The exception to this is FreeCamera. This camera uses CameraPosition and TargetPosition instead of angles (Heading, Attitude) and is therefore independent to any axis.

In your case you could probably use similar rotate transform as you use for your car and rotate TargetPosition around CameraPosition.


However, in case when your data have different coordinate axis as WPF 3D and DXEngine, it is best practice to design your low level objects to create the 3D objects in the WPF 3D coordinate system but they can expose the public properties (for example CarPosition) in the coordinate system that is suitable for the application and its data. So your application will work with your objects (like CarVisual3D) in the coordinate system of your data, but the low level objects (for example CarVisual3D) will know that it is rendered in a different coordinate system and will adjust the data accordingly - hiding the specifics of the platform from the application.

This can be achieved with manually swapping Z and Y values.
Another way to do that is to use transformation matrix that will convert the data from one coordinate system to another.
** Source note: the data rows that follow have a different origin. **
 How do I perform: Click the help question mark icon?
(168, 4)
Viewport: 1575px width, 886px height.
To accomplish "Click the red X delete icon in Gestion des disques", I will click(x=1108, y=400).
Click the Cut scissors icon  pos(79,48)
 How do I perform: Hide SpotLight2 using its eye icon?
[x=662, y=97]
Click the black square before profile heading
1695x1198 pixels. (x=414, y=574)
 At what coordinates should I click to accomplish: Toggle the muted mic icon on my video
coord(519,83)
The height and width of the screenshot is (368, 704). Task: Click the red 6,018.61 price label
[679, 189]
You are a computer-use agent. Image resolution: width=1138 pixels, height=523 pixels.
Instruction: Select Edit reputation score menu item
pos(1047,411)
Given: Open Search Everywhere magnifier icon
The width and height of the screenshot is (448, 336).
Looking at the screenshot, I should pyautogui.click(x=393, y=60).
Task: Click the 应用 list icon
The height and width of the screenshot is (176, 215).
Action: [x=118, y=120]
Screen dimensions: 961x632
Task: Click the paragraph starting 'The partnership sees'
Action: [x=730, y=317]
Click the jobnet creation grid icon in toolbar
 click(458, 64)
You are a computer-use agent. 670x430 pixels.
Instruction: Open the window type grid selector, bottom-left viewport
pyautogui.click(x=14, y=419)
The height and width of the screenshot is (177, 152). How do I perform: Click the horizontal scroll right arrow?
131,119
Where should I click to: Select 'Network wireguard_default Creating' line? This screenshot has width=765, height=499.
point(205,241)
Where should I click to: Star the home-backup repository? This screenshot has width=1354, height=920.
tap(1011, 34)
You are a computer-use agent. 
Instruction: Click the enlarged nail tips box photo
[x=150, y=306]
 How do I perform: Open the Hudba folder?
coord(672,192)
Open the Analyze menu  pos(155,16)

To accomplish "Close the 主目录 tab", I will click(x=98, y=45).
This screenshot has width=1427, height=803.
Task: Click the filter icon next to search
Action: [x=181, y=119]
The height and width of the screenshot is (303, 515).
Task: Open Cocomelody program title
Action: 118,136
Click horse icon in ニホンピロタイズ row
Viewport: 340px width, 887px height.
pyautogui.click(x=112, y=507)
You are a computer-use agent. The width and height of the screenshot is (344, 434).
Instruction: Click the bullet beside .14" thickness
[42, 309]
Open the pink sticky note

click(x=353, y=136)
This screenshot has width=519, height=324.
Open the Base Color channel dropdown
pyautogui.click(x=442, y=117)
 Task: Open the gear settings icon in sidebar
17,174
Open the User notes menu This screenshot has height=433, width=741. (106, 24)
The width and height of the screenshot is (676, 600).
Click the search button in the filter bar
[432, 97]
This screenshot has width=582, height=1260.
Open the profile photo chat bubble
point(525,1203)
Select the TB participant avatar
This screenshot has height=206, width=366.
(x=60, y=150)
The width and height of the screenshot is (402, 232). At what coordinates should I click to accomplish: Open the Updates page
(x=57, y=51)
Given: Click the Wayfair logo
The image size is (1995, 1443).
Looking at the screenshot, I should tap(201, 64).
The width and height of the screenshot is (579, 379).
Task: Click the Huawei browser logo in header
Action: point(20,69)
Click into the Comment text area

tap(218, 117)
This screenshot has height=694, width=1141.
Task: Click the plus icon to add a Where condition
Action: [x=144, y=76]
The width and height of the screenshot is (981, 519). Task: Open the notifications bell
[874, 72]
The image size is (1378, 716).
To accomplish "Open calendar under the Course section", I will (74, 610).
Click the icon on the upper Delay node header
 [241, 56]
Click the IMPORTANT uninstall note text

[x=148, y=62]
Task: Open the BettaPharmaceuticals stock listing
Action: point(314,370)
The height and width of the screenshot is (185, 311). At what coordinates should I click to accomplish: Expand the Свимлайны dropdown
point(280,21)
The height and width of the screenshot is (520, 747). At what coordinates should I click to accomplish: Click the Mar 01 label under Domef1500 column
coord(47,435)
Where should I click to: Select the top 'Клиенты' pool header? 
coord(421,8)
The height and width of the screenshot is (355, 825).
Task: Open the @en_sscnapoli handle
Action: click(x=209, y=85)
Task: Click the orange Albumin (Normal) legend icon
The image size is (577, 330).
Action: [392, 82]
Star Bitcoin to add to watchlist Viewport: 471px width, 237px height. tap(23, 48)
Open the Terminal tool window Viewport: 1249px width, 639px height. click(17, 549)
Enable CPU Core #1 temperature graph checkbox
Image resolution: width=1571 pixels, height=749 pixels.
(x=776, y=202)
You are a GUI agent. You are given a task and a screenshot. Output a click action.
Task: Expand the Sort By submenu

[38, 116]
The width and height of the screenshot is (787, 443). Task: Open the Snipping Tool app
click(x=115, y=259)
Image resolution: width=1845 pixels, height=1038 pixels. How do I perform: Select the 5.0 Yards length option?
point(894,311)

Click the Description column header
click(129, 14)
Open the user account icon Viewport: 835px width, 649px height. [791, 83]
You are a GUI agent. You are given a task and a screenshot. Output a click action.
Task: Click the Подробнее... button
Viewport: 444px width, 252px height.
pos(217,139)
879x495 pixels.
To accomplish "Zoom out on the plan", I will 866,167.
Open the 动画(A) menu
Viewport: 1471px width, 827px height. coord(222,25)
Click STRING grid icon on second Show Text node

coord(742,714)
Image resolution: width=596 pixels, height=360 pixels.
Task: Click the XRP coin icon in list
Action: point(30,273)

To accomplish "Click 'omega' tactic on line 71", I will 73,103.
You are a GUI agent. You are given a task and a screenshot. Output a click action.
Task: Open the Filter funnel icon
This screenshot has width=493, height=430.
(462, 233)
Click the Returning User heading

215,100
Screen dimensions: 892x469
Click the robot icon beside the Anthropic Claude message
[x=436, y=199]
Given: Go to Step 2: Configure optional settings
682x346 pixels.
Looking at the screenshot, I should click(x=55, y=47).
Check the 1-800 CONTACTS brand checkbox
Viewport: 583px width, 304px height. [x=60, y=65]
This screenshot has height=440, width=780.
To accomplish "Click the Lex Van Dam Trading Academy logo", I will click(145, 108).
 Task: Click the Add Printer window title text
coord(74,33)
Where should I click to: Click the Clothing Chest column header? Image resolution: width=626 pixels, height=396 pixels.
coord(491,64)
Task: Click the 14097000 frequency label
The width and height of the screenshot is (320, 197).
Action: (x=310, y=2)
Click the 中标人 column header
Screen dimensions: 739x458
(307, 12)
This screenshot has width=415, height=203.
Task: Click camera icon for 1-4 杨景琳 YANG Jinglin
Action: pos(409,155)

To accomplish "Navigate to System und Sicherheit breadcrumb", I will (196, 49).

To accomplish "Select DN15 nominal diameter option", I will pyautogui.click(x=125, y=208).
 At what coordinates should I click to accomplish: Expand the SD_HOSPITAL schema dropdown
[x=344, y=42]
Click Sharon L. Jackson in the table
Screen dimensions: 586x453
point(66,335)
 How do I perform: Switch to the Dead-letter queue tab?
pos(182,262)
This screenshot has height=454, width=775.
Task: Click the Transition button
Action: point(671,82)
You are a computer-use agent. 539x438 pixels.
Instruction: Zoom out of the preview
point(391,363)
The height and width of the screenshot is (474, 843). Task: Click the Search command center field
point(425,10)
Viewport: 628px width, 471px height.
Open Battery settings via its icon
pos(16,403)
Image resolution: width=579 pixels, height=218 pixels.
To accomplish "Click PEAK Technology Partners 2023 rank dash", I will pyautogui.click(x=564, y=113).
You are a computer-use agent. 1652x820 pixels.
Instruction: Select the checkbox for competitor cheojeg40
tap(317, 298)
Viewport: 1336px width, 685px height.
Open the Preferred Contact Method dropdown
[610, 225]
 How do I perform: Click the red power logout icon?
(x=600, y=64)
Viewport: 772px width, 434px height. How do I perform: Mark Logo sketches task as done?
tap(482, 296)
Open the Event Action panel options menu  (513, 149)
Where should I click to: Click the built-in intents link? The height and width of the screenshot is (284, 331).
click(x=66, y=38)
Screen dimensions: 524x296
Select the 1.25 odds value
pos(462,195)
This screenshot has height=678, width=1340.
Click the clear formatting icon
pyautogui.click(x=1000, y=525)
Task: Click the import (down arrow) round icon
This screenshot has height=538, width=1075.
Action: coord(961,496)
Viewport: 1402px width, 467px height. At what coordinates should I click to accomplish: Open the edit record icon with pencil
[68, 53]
You can see an example for that in the Cameras/CustomUpAxisSample from Ab3d.PowerToys samples - there the following root ModelVisual3D element is used:

Code:
<ModelVisual3D x:Name="ZUpRootVisual">
    <ModelVisual3D.Transform>
        <!-- The transformation defines the new axis - defined in matrix columns in upper left 3x3 part of the matrix:
                x axis - 1st column (use x value): 1 0 0
                y axis - 2nd column (use z value): 0 0 1
                z axis - 3rd column (use negative y value): 0 -1 0 -->
        <MatrixTransform3D Matrix="1  0  0  0
                                    0  0 -1  0
                                    0  1  0  0
                                    0  0  0  1" />
    </ModelVisual3D.Transform>

    <!-- All 3D models inside this Visual3D will have changed coordinate system with Z up and Y into the screen -->
                    
</ModelVisual3D>

This sample also shows you how to adjust the CameraAxisPanel control to show Z axis as up axis (see code behind of the sample where CustomizeAxes method is called).
Andrej Benedik
#3
(02-21-2017, 10:41 AM)abenedik Wrote: ... it is best practice to design your low level objects to create the 3D objects in the WPF 3D coordinate system but they can expose the public properties (for example CarPosition) in the coordinate system that is suitable for the application and its data.

Dear Andrej,
Thank you for your perfect support!

As often in life, someone can try to research tons of details without fundamental understanding of the basics. :-(

At the moment, I feel a little bit like this ...

But thanks to your help, I can start to do my work in a general right way!